Once it has been created, Core R3 does not then continually run a Neon. It generates it initially, then the Neon continually relies on its own information to react based on its interactions with the real world. However, it doesn’t know you or remember you. It uses a combination of the Core R3-generated Neon, cameras, and other sensors to interact with us in the moment — but once that moment is over, everything is forgotten. In the near future, the company has big plans to change that.

Despite only being worked on for four months, there was a live demonstration of what a Neon can do now. There are two “states” for Neons currently, an auto mode where it does what it wants, whether it is thinking, responding, idling, or greeting you, plus a “live” mode where the Neon can be controlled remotely.

The Neon has multiple ways to respond and can choose how to do so, even when instructed to do a particular action. Tell it to smile and be happy, and it does so, but it chooses the way it will look when it does. The level of granular control is impressive, right down to eyebrow movement and the closing of eyes, along with head movements and both visual and verbal responses. This all happens with a response time of 20 milliseconds (the real-time aspect of R3), which removes the barrier between human and machine even further during any interaction. Speech is not produced by Neon at the moment, and in the demo, voice was pulled from third-party APIs, giving life to artificially intelligent voice assistants and chatbots everywhere.

Yes, evil raises its head again. As Greg notes in an upcoming essay: “People worry about deep fakes. Ha. Chatbots have been skewing social-media discussions for years. About a fifth of all tweets about the 2016 U.S. presidential election were published by bots, according to one estimate, as were about a third of all tweets about that year’s Brexit vote”.

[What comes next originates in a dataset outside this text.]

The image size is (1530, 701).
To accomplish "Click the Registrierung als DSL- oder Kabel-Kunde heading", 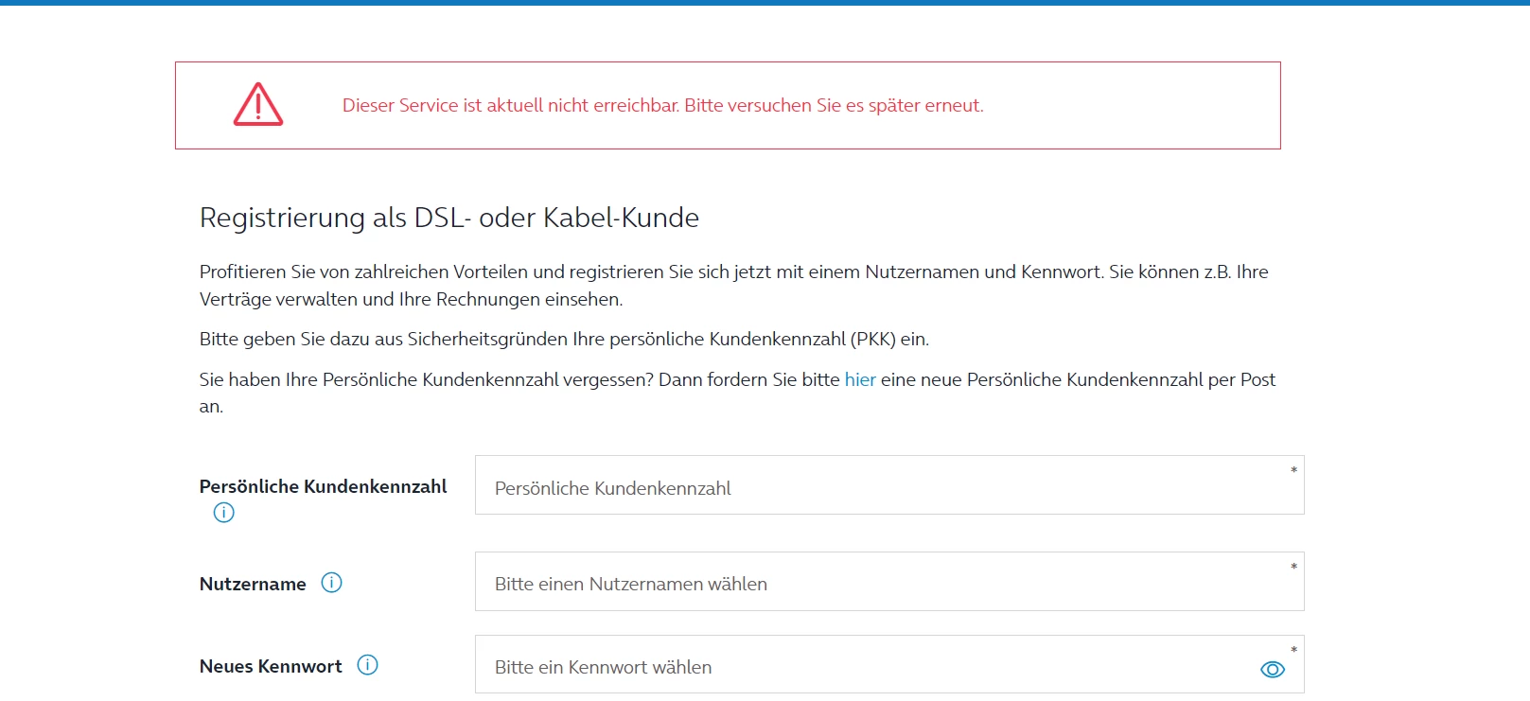I will [449, 218].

These are Neon prototypes, not yet ready for public consumption. There is still a lot of work the developers need to do. But for some “live” looks here are two videos :

 

 

 

The Neon is “domain independent.” A Neon could teach you yoga or it could help bridge language gaps around the world, for example. Potential uses for a Neon in business are obvious, such as in hotels, at the airport, or in public spaces. The Neon is an evolution of the clunky robots or lifeless video screens seen in these places around the world at the moment. But that’s not really very exciting, and certainly not the part of the Neon that’s truly groundbreaking.

Right now, a Neon cannot know who you are or remember you. Once your interaction is over, your relationship with it is lost to the digital ether. However, over the next year, the Neon team will work on the next version of Core R3, along with a project called Spectra that will add these important traits to Neon, and arguably bring it to life. “Spectra will provide memory and learning,” Mistry said, revealing the true direction of Neon.

By adding memory and the ability to learn, along with the advanced human-like visuals, a Neon has the potential to become a true digital companion. Speaking to Mistry after the presentation, his eyes lit up as he talked about the characters he loved as a child, and that the connection he had with them was not affected by the fact they were not “real.” A fully fledged Neon could bring similar joy to people, in a stronger and even more personal way.

What Neon showed at CES 2020 is very much the beginning, but there’s clearly a massive amount of investment, belief, and talent involved. Not many companies would have the guts to come to Las Vegas and show off a four-month-old demo after a few weeks of hyping it up. Mistry has worked with Microsoft on the Xbox, and with Samsung on the Gear VR in the past. He’s soft-spoken and charismatic, and everyone we spoke to at Neon had a similarly strong belief in what the company is doing.

It was contagious … and scary … especially if you’ve had sci-fi dreams or nightmares about artificial humans and digital companions all your life.